Brightspeed of Kansas, Inc.
- Type: Private (subsidiary of Brightspeed)
- Industry: Telecommunications
- Founded: 1909
- Headquarters: Overland Park, Kansas, U.S.
- Products: Local Telephone Service
- Parent: United/Sprint Nextel (until 2006); Embarq (2006–2009); CenturyLink/Lumen (2009–2022); Brightspeed (2022–present);
- Website: www.centurylink.com

= Brightspeed of Kansas =

American telephone company

Brightspeed of Kansas, Inc., formerly United Telephone Company of Kansas, is one of several Brightspeed subsidiaries providing local telephone service in Kansas. Kansas towns that Brightspeed of Kansas serves include Junction City, Burlington, Hillsboro, Sterling and Garnett.
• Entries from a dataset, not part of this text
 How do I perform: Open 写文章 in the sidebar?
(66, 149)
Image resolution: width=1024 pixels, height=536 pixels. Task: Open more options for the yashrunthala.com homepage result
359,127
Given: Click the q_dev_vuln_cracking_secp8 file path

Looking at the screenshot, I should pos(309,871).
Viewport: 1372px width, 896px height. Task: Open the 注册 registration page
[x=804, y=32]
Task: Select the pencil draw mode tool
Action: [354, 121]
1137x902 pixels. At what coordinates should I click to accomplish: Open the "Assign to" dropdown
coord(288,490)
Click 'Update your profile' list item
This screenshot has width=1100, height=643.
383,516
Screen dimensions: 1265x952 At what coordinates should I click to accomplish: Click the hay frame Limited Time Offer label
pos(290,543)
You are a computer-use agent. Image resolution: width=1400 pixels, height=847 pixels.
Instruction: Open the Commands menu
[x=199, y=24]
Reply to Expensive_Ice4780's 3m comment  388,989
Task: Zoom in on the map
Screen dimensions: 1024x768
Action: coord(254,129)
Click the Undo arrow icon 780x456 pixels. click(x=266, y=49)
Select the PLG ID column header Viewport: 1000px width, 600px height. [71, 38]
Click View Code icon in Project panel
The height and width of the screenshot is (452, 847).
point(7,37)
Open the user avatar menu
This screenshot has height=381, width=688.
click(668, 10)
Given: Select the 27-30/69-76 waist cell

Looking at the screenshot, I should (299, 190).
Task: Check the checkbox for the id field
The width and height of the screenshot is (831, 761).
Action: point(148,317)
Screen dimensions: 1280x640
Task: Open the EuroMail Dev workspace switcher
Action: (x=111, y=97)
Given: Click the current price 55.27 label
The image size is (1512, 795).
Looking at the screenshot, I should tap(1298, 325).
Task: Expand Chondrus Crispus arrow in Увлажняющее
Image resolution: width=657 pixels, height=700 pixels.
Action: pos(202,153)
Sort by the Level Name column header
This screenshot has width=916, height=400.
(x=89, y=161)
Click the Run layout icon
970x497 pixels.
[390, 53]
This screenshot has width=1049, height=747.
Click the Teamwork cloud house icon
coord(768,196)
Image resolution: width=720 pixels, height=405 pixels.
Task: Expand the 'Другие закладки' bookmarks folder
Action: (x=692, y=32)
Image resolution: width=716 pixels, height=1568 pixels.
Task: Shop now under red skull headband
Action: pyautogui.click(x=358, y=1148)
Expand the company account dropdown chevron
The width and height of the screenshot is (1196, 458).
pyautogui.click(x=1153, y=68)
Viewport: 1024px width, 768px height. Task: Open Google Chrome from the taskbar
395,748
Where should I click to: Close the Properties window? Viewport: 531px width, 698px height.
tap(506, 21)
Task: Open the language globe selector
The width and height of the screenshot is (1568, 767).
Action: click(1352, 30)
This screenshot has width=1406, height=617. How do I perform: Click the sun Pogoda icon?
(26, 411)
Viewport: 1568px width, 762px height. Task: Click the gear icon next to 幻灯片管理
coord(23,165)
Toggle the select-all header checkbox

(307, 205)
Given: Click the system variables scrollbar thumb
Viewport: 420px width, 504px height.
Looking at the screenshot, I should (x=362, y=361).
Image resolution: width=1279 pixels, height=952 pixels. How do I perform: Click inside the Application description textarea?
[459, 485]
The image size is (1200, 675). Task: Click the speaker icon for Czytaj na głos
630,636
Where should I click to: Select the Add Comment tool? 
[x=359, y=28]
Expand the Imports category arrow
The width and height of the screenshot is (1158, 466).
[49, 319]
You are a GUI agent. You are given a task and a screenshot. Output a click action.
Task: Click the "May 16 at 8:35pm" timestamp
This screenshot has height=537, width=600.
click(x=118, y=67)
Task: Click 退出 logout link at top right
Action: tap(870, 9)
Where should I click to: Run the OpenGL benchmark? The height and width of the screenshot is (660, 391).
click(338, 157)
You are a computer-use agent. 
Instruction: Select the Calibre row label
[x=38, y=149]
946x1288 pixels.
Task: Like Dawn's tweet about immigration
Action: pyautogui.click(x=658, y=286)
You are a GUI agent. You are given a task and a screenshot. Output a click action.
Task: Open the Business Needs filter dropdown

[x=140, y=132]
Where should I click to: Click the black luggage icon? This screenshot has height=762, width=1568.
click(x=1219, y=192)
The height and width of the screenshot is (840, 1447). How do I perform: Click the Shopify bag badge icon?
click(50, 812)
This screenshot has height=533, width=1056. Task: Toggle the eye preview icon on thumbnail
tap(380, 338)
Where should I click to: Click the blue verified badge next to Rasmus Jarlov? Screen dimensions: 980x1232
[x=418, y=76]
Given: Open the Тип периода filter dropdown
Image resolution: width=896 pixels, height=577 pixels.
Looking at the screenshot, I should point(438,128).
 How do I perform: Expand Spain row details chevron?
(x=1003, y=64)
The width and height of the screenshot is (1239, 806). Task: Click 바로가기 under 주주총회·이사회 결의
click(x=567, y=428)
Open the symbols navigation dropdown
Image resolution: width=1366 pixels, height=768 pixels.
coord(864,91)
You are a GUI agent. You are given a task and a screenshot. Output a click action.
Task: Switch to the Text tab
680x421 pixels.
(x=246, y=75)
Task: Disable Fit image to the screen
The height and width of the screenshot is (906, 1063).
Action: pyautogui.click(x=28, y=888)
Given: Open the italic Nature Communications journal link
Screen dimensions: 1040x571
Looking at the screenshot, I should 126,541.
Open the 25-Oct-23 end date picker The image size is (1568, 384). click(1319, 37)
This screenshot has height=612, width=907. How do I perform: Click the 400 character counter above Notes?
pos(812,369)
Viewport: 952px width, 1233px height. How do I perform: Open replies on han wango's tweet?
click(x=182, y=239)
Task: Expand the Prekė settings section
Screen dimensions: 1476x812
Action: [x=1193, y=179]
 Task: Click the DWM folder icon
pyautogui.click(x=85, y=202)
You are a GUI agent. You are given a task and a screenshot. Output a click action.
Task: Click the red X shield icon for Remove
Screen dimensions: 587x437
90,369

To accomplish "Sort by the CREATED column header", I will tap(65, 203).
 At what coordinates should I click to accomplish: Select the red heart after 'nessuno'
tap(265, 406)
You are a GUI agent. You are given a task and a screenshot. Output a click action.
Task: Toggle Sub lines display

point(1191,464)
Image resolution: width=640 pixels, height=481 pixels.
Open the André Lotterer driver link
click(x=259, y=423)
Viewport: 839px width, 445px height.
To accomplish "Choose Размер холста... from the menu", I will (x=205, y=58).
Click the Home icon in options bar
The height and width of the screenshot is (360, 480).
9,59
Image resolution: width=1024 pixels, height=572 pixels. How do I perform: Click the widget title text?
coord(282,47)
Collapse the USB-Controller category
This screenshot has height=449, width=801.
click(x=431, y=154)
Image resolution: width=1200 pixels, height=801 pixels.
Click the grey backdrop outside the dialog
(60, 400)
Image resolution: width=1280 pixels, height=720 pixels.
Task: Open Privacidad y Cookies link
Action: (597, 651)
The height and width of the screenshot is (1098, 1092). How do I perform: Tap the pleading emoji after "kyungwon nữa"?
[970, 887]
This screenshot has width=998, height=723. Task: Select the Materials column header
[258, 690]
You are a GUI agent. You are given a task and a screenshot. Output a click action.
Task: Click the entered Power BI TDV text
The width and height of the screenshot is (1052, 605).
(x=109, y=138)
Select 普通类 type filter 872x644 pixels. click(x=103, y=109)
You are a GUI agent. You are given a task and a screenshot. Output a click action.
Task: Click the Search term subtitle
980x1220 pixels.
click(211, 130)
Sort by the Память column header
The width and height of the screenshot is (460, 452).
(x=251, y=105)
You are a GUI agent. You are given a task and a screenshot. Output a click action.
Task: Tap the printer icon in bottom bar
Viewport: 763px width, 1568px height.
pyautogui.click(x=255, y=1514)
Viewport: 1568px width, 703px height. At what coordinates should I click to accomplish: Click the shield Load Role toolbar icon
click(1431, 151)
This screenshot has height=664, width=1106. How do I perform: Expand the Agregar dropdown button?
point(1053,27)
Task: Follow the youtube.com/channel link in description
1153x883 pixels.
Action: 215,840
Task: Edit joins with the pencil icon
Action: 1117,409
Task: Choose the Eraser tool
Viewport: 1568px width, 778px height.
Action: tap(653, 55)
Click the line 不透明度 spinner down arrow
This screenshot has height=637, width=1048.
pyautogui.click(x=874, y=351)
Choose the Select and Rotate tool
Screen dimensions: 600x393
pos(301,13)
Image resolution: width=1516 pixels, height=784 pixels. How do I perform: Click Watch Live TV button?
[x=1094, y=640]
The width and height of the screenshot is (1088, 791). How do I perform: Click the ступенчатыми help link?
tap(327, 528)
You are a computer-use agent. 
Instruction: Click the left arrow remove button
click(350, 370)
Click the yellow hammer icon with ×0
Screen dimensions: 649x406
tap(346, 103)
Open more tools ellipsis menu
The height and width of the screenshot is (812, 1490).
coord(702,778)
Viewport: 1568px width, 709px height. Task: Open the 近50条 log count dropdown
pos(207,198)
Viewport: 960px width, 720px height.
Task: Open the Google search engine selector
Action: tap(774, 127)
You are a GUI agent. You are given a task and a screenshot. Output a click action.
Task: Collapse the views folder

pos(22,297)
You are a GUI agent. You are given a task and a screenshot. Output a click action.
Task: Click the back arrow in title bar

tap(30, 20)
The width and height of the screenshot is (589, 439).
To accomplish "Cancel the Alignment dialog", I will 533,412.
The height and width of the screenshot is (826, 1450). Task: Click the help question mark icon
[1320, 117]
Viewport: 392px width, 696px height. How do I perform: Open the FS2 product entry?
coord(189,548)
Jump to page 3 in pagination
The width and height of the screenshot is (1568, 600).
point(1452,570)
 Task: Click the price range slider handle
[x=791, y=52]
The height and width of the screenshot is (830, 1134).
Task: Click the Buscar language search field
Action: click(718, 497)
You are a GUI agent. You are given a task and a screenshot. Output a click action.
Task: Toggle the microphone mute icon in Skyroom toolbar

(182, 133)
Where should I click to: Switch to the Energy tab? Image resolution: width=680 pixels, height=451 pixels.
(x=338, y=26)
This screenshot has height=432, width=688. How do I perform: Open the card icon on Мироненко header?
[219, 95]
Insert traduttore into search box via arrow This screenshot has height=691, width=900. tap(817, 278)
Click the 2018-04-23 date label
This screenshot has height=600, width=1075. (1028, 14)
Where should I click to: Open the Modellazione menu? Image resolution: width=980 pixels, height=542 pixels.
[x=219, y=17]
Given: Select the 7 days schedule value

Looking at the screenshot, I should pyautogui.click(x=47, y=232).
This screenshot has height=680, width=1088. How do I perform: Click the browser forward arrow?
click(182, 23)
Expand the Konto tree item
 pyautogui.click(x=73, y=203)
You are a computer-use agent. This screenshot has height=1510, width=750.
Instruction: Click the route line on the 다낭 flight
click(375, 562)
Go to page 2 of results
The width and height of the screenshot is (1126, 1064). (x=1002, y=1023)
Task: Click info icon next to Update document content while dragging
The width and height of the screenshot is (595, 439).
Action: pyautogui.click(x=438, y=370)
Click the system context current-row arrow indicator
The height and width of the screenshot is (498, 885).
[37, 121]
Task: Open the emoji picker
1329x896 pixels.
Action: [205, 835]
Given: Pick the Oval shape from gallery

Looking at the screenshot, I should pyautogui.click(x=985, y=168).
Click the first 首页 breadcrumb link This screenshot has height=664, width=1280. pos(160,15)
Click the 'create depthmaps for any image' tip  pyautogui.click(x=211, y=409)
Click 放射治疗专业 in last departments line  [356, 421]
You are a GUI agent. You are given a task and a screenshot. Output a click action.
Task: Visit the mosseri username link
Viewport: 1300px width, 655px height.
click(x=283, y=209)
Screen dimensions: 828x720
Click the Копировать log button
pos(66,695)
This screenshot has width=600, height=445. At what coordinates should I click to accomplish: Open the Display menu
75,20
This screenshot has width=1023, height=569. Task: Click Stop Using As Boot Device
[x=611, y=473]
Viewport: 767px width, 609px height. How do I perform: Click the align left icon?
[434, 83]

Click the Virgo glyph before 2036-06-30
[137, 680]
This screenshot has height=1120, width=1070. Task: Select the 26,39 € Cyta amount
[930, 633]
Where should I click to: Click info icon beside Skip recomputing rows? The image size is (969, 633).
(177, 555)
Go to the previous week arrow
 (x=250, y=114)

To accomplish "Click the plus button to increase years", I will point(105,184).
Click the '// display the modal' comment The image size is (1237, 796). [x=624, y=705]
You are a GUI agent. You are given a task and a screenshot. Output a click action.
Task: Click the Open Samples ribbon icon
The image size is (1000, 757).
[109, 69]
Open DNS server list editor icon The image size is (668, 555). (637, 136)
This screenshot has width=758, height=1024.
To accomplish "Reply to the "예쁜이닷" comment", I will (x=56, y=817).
==History of Brightspeed==
The company was founded in 1909 as The American Telephone Company. It was owned by Sprint Nextel until 2006 when it was spun off into Embarq. CenturyTel acquired Embarq in 2009, at which point United Telephone of Kansas began doing business as CenturyLink. CenturyLink was renamed Lumen Technologies in 2020.

===Sale===
On August 3, 2021, Lumen announced its sale of its local telephone assets in 20 states to Apollo Global Management, including Kansas.

The sale to Apollo closed on October 3, 2022.